Compiti assegnati:
1. Ricopia dal brano sulla mostra il tratto che comincia con le parole "Seicento sono gli" e termina dopo "uncinata in chiesa.".
2. Nel brano sulla mostra, chi ha cucito e ricamato nel 1935 il paramento considerato il pezzo forte dell'esposizione?
3. Prosegui il brano sulla mostra a partire dal punto in cui si interrompe.

Brano riportato:
———

Seicento sono gli oggetti esposti alla mostra: alcuni suggeriscono il
fascino provato per la tecnologia moderna, come la radio, l’automobile,
il telefono. Altri interessano riproduzioni di massa dei simboli nazisti
applicati ai beni di consumo più comuni e diffusi, come spille,
figurine, piastrine, carte da gioco; la serie di busti del Führer in
diversi formati e fogge; le uniformi non solo dei ranghi militari, ma
anche di altri ruoli professionali; i giocattoli per bambini, con
soldatini, aeroplanini e tavole da gioco di guerra; l’ammaccato
contenitore di latta di raccolta delle offerte per il partito; fino al
paramento di dubbio valore estetico, ma pezzo forte della mostra, cucito
e ricamato nel 1935 dall’associazione delle ragazze tedesche di
Rothenburg an der Fulda, che illustra su otto metri quadrati schiere di
religiosi che portano trionfanti la croce uncinata in chiesa.
Il professor Hans-Ulrich Thamer, storico e curatore della mostra,
ammette di avere operato una certa censura nella scelta delle immagini
legate al leader nazionalsocialista, motivata dal non avere voluto
concentrarsi sul personaggio, per evitare di ispirare sentimenti
nostalgici o nefaste riglorificazioni del mito. Alla domanda postami da
un amico: «Allora, com’era Hitler?» mi pare di dovere rispondere con
un’altra domanda, che sembra riflettere l’intenzione della mostra:
«Allora, com’erano i tedeschi?»

———

(Righe su dove compaiono i bersagli)
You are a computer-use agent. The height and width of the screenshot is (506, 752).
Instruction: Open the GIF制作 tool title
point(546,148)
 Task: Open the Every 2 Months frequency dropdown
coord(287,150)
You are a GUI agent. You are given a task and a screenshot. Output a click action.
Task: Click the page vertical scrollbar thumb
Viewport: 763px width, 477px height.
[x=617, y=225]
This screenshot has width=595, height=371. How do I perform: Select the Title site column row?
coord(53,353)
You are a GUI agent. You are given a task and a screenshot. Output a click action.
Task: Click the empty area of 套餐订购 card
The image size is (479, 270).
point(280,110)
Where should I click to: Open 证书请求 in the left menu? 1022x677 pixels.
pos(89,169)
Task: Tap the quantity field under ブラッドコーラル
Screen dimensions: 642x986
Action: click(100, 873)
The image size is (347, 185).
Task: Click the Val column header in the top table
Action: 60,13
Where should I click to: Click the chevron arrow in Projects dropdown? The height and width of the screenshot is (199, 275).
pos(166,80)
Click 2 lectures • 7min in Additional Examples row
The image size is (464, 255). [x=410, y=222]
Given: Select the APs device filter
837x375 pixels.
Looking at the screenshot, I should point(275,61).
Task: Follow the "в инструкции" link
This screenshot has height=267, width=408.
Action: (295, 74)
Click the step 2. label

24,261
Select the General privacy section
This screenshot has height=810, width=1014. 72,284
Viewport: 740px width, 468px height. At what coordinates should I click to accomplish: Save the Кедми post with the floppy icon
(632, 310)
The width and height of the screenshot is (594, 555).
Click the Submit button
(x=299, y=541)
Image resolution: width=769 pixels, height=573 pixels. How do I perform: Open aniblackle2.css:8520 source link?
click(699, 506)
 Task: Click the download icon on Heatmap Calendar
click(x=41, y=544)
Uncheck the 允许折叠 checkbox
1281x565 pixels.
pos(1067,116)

———

Soluzioni degli esercizi:
1.
Seicento sono gli oggetti esposti alla mostra: alcuni suggeriscono il
fascino provato per la tecnologia moderna, come la radio, l’automobile,
il telefono. Altri interessano riproduzioni di massa dei simboli nazisti
applicati ai beni di consumo più comuni e diffusi, come spille,
figurine, piastrine, carte da gioco; la serie di busti del Führer in
diversi formati e fogge; le uniformi non solo dei ranghi militari, ma
anche di altri ruoli professionali; i giocattoli per bambini, con
soldatini, aeroplanini e tavole da gioco di guerra; l’ammaccato
contenitore di latta di raccolta delle offerte per il partito; fino al
paramento di dubbio valore estetico, ma pezzo forte della mostra, cucito
e ricamato nel 1935 dall’associazione delle ragazze tedesche di
Rothenburg an der Fulda, che illustra su otto metri quadrati schiere di
religiosi che portano trionfanti la croce uncinata in chiesa.

2. L'associazione delle ragazze tedesche di Rothenburg an der Fulda.

3.
I numeri da record di affluenza – 115 mila presenze a un mese e mezzo
dall’apertura – dimostrano quanto interesse e curiosità questa tematica
sappia ancora suscitare nei visitatori sia tedeschi che stranieri.
Nonostante una trattazione di questo tipo possa non rispondere sempre
alle attese degli appassionati, essa produce tuttavia un'esperienza
sicuramente intensa, sia per la varietà e l’originalità dei reperti sia
per le questioni che inevitabilmente solleva.
Un ricco programma di seminari, incontri, proiezioni e visite guidate
accompagna la mostra, che potrà essere visitata fino al 6 Febbraio 2011.
(sito della mostra: http://www.dhm.de/ausstellungen/hitler-und-die-deutschen/index.html)
Le foto si devono all'autrice del testo.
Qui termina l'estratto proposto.